The Merrill Lynch High Yield Master II index fell by 0.014% on Friday, following its 0.04% backtracking on Thursday. That left its year-to-date return at 13.511%, off from Thursday's 13.527%, which in turn was down from the 2010 peak level of 13.572%, set on Wednesday. However, on the week, the index gained 0.386%, to finish above the previous Friday's 13.075% level.

Advancing issues fell behind decliners on Friday for the first time after 14 consecutive sessions on the upside, dating back to mid-September. However, the margin of difference - as had been the case on Thursday - was just a relative handful of issues - maybe a couple dozen out of the nearly 1,500 traded.
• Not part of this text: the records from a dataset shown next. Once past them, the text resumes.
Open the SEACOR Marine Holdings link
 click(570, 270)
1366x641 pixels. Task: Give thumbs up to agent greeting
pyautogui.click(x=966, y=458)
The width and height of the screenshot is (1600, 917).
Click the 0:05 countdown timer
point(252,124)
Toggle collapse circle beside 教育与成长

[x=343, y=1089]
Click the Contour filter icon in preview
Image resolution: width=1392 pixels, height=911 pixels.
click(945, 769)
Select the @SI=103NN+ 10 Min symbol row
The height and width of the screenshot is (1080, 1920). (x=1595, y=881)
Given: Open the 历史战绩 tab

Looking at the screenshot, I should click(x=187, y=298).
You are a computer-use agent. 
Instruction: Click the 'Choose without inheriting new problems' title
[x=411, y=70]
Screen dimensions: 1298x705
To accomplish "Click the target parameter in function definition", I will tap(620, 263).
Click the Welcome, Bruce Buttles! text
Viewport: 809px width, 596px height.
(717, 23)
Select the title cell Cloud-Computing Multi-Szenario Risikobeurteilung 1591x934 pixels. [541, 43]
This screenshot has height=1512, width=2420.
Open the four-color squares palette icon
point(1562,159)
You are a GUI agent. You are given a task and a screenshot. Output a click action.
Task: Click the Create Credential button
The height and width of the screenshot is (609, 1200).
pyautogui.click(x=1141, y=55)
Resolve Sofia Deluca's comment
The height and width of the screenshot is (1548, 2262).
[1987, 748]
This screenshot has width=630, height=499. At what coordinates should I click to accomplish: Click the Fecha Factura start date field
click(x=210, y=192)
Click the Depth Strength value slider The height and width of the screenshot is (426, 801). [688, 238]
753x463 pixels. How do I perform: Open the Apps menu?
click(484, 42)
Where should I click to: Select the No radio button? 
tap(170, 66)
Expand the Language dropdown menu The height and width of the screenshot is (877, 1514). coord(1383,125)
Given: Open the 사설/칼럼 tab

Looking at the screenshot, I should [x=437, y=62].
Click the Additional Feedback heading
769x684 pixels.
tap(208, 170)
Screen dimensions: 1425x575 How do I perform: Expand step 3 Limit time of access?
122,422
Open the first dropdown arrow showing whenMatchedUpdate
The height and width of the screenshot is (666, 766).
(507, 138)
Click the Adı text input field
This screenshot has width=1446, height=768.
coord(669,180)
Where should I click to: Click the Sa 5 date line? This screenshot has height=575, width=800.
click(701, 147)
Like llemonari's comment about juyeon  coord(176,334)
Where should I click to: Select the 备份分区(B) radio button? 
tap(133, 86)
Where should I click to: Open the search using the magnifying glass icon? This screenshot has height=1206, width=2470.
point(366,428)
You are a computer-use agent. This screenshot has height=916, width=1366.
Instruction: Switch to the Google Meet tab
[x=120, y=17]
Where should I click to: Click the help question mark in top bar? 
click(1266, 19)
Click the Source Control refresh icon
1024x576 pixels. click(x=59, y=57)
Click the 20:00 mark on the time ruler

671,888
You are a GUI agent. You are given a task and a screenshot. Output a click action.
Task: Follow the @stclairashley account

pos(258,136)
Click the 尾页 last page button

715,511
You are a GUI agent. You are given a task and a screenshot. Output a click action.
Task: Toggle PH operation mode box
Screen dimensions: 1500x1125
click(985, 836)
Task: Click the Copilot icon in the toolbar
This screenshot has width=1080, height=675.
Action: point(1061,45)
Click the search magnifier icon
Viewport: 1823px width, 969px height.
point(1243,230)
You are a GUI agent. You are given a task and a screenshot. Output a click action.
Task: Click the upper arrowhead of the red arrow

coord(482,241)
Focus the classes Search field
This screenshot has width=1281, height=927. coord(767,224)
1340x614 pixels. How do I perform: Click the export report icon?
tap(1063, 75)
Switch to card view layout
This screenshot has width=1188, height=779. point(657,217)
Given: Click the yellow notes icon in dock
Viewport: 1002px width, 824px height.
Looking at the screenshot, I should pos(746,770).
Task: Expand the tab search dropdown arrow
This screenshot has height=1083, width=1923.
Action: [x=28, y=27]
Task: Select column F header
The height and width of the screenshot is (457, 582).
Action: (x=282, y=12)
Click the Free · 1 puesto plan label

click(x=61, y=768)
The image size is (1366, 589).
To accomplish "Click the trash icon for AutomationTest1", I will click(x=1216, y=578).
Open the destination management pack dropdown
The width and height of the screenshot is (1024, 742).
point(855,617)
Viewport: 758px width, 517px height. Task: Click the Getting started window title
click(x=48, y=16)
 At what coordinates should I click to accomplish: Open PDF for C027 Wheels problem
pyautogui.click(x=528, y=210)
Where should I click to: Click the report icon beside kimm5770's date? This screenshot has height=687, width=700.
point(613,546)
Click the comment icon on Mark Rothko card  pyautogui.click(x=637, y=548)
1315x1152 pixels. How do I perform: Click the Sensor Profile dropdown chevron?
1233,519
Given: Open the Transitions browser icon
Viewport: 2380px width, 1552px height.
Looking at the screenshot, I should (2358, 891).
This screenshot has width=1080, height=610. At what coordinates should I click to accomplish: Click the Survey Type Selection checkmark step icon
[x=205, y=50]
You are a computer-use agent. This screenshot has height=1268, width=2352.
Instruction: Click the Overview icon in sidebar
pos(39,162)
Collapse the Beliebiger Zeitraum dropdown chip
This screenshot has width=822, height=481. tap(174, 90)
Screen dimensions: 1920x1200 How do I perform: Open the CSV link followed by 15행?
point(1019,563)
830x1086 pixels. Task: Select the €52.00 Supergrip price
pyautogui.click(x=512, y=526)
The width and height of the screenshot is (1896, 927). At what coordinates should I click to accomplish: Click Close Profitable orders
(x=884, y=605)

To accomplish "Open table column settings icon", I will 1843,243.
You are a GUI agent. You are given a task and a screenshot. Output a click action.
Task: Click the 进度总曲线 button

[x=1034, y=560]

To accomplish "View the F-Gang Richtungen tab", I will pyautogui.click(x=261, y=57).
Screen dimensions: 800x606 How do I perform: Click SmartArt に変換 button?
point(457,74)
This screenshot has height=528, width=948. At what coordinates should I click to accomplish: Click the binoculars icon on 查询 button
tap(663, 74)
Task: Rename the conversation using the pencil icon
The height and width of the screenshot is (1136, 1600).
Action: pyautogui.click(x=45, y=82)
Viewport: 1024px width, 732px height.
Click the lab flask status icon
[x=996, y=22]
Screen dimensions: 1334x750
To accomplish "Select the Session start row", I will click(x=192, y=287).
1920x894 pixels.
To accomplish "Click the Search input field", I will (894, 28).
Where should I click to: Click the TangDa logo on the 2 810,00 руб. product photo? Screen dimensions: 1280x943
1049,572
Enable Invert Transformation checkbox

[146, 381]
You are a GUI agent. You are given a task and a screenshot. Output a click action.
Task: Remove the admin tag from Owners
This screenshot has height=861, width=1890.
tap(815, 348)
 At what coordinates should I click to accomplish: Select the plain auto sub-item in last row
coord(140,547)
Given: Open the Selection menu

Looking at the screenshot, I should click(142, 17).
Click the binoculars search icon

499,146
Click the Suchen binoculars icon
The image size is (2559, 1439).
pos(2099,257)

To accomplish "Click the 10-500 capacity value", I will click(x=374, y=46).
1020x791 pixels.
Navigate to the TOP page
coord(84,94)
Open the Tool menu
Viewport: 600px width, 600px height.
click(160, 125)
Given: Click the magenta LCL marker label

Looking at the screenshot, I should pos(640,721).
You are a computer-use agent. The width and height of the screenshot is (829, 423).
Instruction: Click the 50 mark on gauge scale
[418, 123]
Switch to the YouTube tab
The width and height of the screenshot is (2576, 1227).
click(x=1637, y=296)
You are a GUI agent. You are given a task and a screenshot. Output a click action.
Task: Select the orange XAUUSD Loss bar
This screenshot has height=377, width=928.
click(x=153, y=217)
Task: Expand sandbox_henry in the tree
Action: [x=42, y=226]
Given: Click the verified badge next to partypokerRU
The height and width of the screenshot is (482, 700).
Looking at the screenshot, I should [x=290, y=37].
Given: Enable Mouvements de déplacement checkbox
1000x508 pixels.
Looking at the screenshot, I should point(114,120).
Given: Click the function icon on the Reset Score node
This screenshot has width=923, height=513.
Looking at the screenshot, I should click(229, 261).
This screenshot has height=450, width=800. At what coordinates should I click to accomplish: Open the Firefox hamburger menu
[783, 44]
Paper names continue to pop

Among specific non-new-deal names, a trader said that NewPage Corp.'s bonds were "incredibly active," seeing the Miamisburg, Ohio-based coated-paper manufacturer's bonds rise by 3 to 5 points during the session, "and then they faded and gave it all back."

He saw "a lot of activity" in the company's 10% notes due 2012, seeing them jump as high as 62 bid intra-day, before falling off that peak to go back out around 581/2, the same level seen on Thursday.

"Paper seemed popular, again" said another trader, noting the firmness in the sector over the last few sessions.

Autos in reverse on ratings news

A trader saw General Motors Corp.'s benchmark 8 3/8% bonds due 2033 weaken a little during the day, but end the session at 34 bid, 35 offered, which he called unchanged on the day. "There was some volume," he said, "but not much."

Another trader saw the GM benchmarks ending down ¼ point at 34 5/8 bid, 35 5/8 offered.

He saw GM domestic arch-rival Ford Motor Co.'s 7.45% bonds due 2031 down ¾ point at 109½ bid, 110½ offered, after having traded as high as 111¾ bid, 112¾ offered around mid-week.

The trader said the bonds likely fell on Friday on indications that its ratings would remain in speculative-grade territory for the next 12 months. Moody's Investors Service - which just last Friday raised Ford's corporate family rating to Ba2, the fifth such Ford upgrade by the ratings agency in the past 13 months - said on Thursday that it is likely to maintain Ford's Ba2 and GM's Ba2 ratings for the next 12 months.